I don't often read brand-new novels, but when I saw several glowing reviews of Peter Cameron's "Coral Glynn," and when I found it by accident in the public library where I am teaching my annual writing workshop, I decided to give it a try.
Somehow, I was hooked; maybe the length of the novel (about 200 pp.) suggested that I could read it in an hour or two; maybe the clarity and intelligence of the style appealed to me, along with the fact that the story was set in England in 1950.
The remarkable thing about this is that the author is an American and is one of those insightful and brave male writers who is able to create a credible female heroine in the tradition of Jane Austen and Barbara Pym.

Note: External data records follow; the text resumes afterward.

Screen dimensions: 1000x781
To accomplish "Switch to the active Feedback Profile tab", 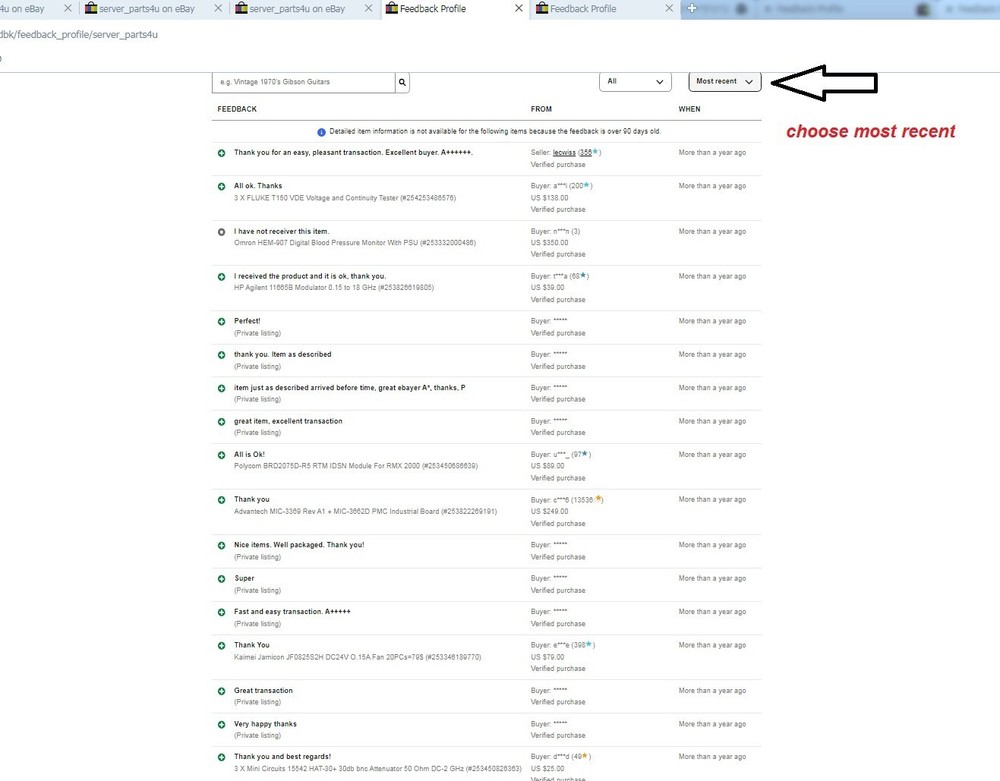I will (438, 9).
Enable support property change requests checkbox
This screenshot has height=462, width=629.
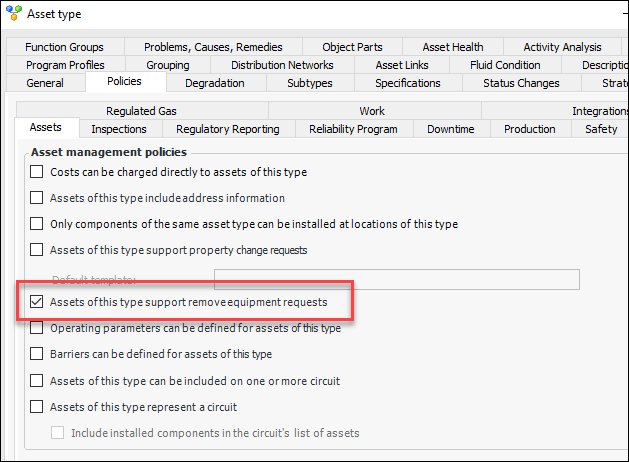point(37,250)
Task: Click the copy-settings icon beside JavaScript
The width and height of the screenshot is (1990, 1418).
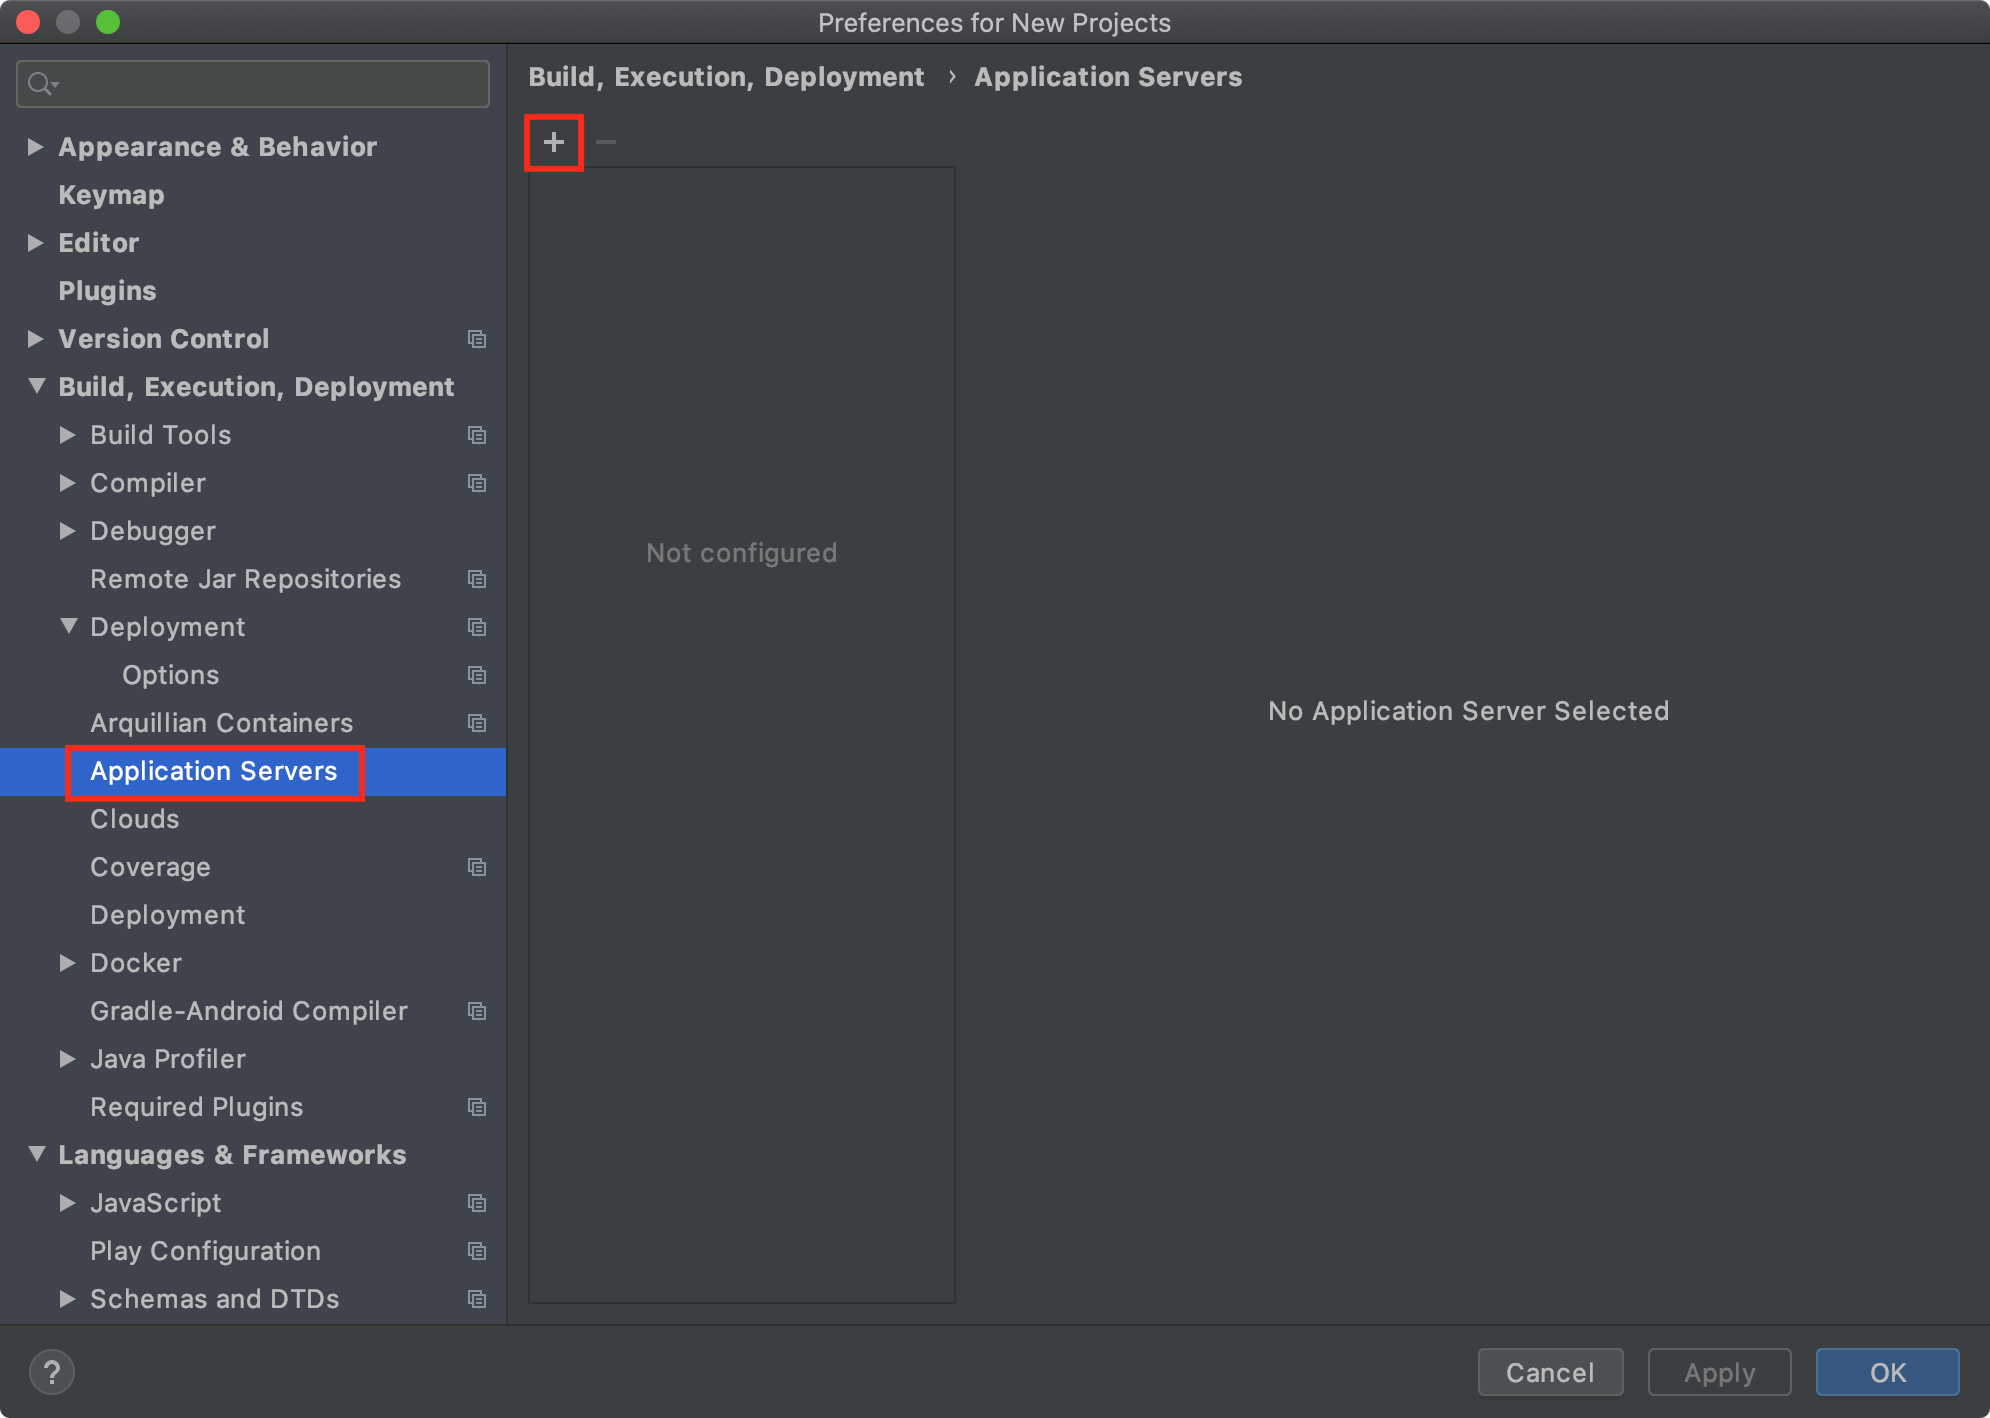Action: (x=477, y=1203)
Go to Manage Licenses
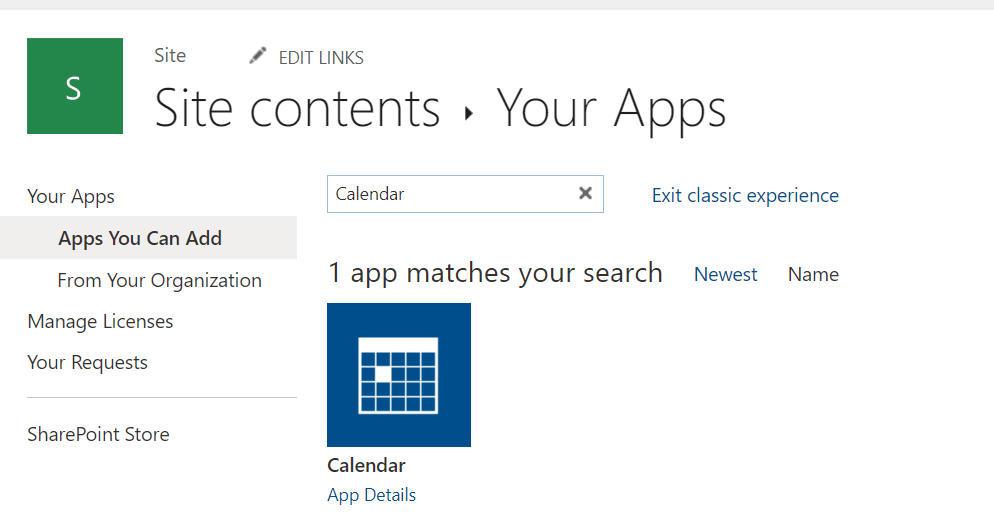994x514 pixels. (100, 322)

Or the Brontes, since the title character, a nurse, is rather like Jane Eyre--alone in the world, nervously reacting to the complexities of a society she knows little of.
So we have a novel of manners, a social novel whose tone is made possible--and this is the main point I want to make--by his years of reading novels of this type and listening to English people talk in print, in movies, and in real life, too. The result is a singular achievement for an American: an authentic-sounding English novel that captures the nuances of class, the awkward nervousness of an employee in an upper-class family sixty years ago.
It is not, of course, a novel in which much happens in the sense of action; yet a great deal happens in the inner lives of the characters, which is why I read fiction to begin with. How did Cameron learn to create such a fictional world? How did he develop such a fine ear for style?
It is said that all writers borrow, consciously or (more often) unconsciously. We absorb the language and idioms of a place and people and an awareness of our debt to all the writers that have preceded us. This point has been made by T. S. Eliot years ago and later by Harold Bloom in The Anxiety of Influence. In saying that Cameron has a pitch-perfect ear for language, for example, I am borrowing a term, perhaps trite already from overuse by reviewers, that I have read somewhere.
We all are products of what we hear and experience, and this is especially true of writers. So it should surprise no one when I tell my students that, along with daily writing, there must be wide reading, especially in the genre they aim to write, whether it's non-fiction or fiction.
I am not suggesting they become derivative and avoid originality; rather, that they develop an ear for language that comes after a long immersion in well-crafted prose in which they pay attention to the word choice and sentence style of skillful authors. Then they can move from being writers to being authors themselves.
Robert Louis Stevenson spent three years reading the masters before trying to get published; it was time well spent.